## Exercise
Each line below from the "Where should I click to: Click" line through the "the Copy documents" line, those two included, must be restated word for word; the pictures must not be.

## Exercise input
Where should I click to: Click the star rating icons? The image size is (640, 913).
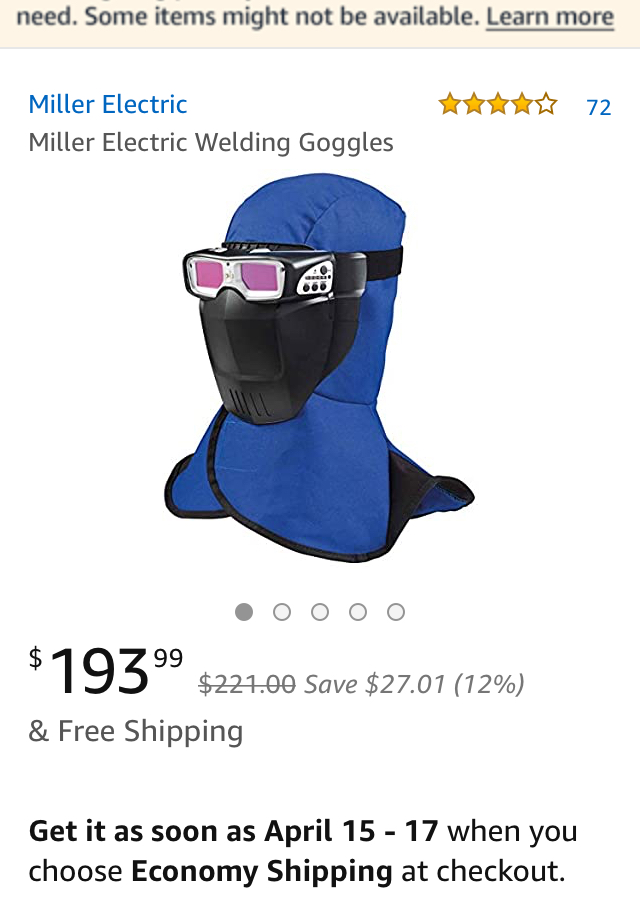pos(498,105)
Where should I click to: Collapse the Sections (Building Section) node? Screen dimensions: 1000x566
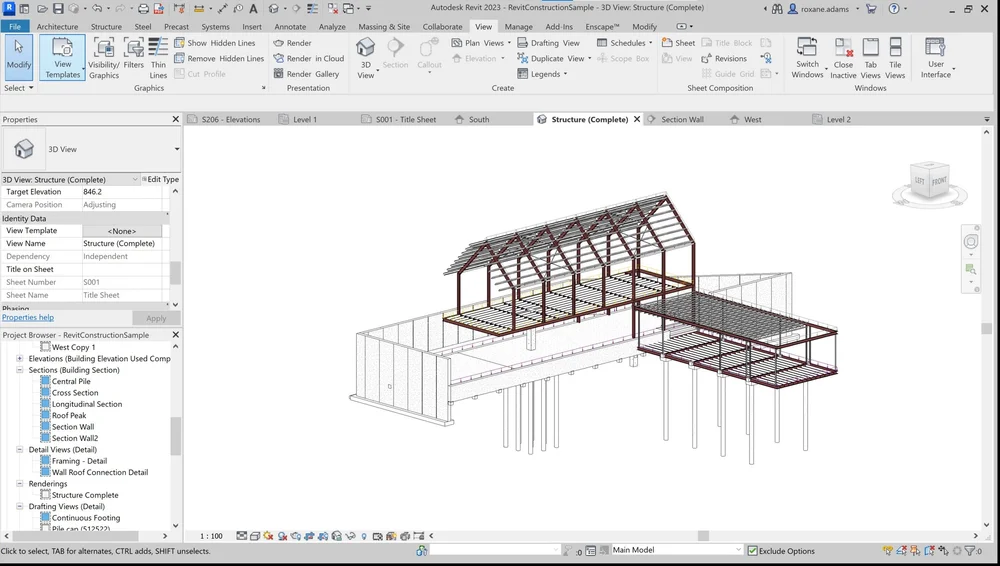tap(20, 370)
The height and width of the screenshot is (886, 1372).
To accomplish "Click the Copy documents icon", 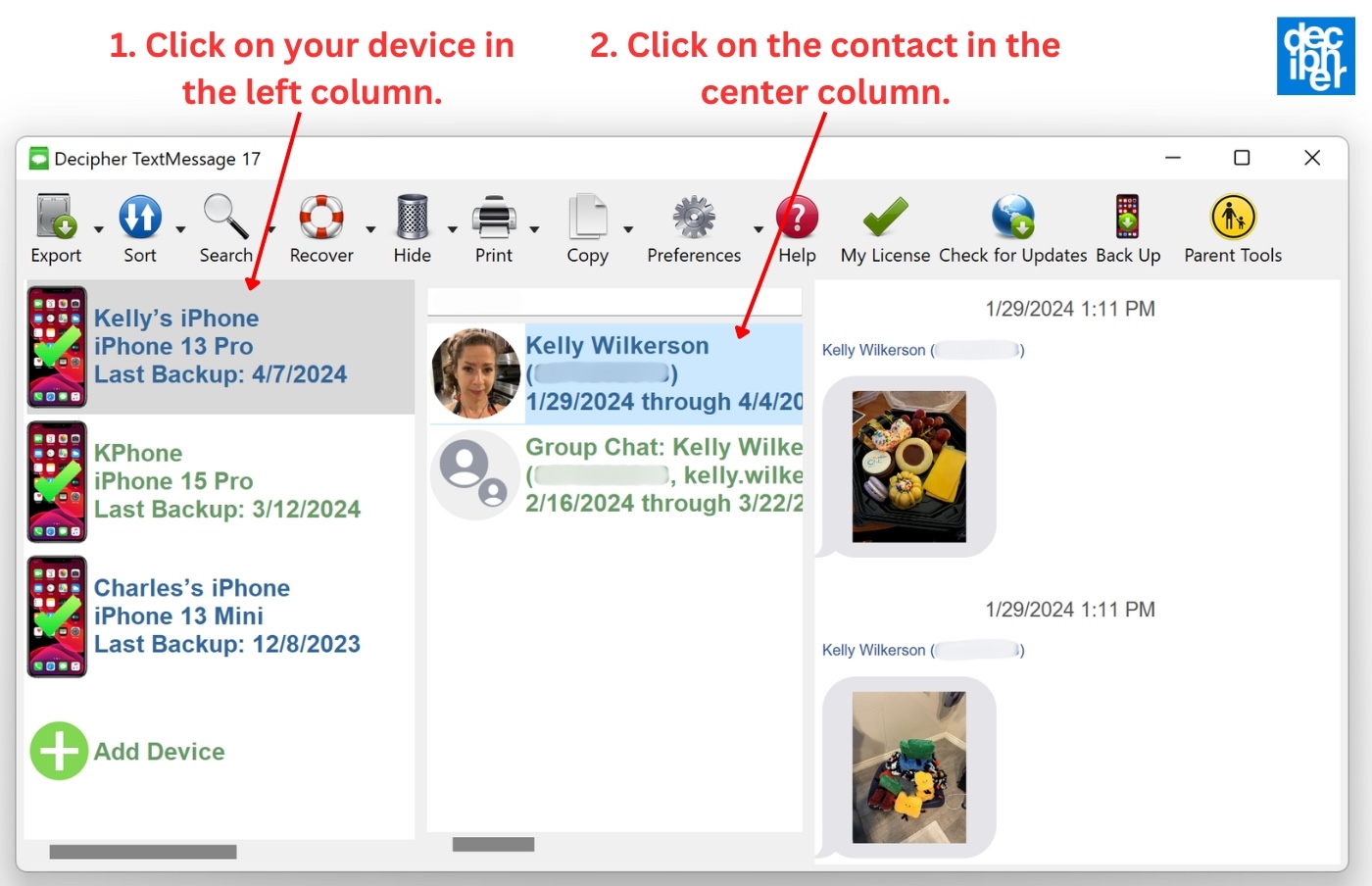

--

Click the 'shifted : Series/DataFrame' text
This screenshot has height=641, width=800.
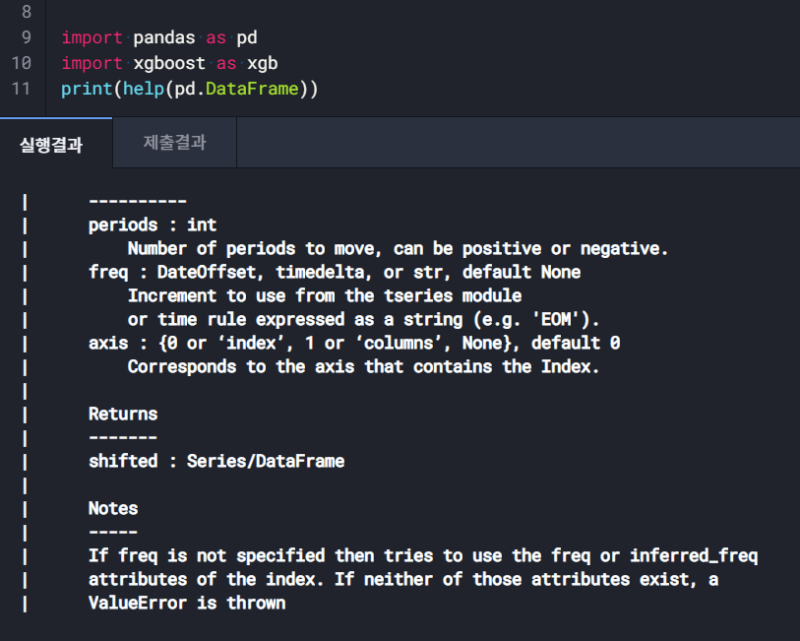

==

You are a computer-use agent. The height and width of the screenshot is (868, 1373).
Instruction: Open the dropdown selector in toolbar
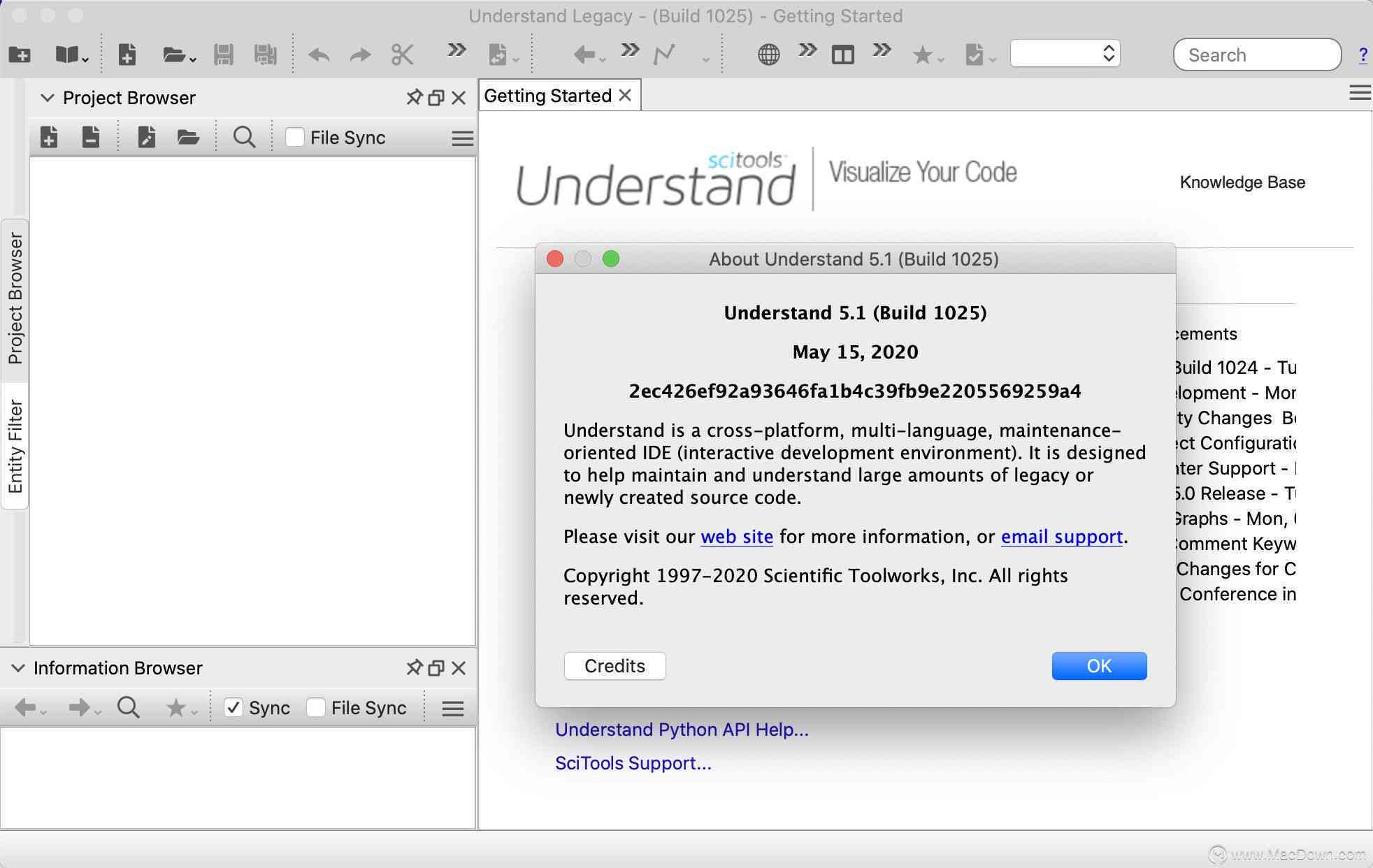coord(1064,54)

## Exercise result
Where should I click to: Click the star rating icons? The image size is (640, 913).
pos(498,105)
Where should I click to: Collapse the Sections (Building Section) node? Screen dimensions: 1000x566
tap(20, 370)
The height and width of the screenshot is (886, 1372).
To accomplish "Click the Copy documents icon", 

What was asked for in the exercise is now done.